The way YouTube feeds AI-generated content reminds me of grade school lunches. We were served mystery meat, something processed, unrecognizable. Most of us left it untouched, but some brave souls dared to eat it. Now, AI slop is served through digital platforms. This time, we can't leave it on the lunch tray. It blends into newsfeeds, thumbnails, search results, and music streams. It's embedded, unavoidable, and often unexamined.
What I find most concerning isn't the low quality of some of this content. It's how this material is being used. Some nation-states are incorporating AI-generated disinformation into coordinated campaigns. Others push altered media to fragment public understanding or overwhelm platforms with noise. Alongside that, marketing teams and influencers are embracing AI output without verification or authorship transparency. These tactics distort attention and undermine trust.
Of course, AI has its potential, just as the PC once did, as evidenced by my writing this article on my PC. In music production, when guided by human creativity, AI can support new forms of expression. In scientific fields, models can assist with analysis and pattern recognition. The tool can extend our reach. "But"....
What we're seeing with AI follows a familiar pattern in how Society responds to powerful new technologies. During the early days of radio and television, content flooded in before people fully understood the implications. The same happened with the early internet. AI is advancing even faster than the societal frameworks to manage it legally, ethically, and socially. Society is struggling to keep pace.
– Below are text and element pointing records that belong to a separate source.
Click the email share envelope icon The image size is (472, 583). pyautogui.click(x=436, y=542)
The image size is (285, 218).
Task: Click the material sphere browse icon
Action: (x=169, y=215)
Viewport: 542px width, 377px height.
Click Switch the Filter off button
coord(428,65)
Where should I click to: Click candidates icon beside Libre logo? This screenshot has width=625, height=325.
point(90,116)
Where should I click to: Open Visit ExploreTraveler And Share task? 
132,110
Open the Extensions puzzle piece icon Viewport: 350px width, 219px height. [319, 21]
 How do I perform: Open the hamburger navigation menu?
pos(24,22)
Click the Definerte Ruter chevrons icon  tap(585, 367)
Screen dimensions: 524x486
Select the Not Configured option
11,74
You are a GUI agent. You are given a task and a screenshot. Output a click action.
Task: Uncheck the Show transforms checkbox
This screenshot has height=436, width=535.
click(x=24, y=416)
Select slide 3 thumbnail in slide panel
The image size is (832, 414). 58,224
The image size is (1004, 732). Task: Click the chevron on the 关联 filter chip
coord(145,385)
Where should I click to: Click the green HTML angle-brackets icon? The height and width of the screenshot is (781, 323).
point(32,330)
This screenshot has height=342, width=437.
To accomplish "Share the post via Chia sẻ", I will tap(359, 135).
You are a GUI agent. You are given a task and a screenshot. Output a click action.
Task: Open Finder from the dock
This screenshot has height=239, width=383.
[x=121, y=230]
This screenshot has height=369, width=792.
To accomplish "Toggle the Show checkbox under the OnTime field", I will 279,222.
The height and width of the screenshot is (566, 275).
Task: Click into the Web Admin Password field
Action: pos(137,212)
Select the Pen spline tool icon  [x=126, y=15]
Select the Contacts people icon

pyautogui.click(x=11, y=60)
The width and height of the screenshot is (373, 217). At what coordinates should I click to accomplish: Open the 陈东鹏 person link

We are in a period where passive consumption is the norm and scrutiny is rare. This article is not about mistaking whatever's placed in front of us as food for thought. I can spend hours with analogies and give you hundreds more, but I won't what I will say in a non-AI positive statement. If you're using AI to pump out content with no intent, no skill, and no understanding, you're not a master craftsman. You're not an artist. You're not a scientist reshaping the world. You're a child with a dog turd on a stick trying to convince your friend it's edible.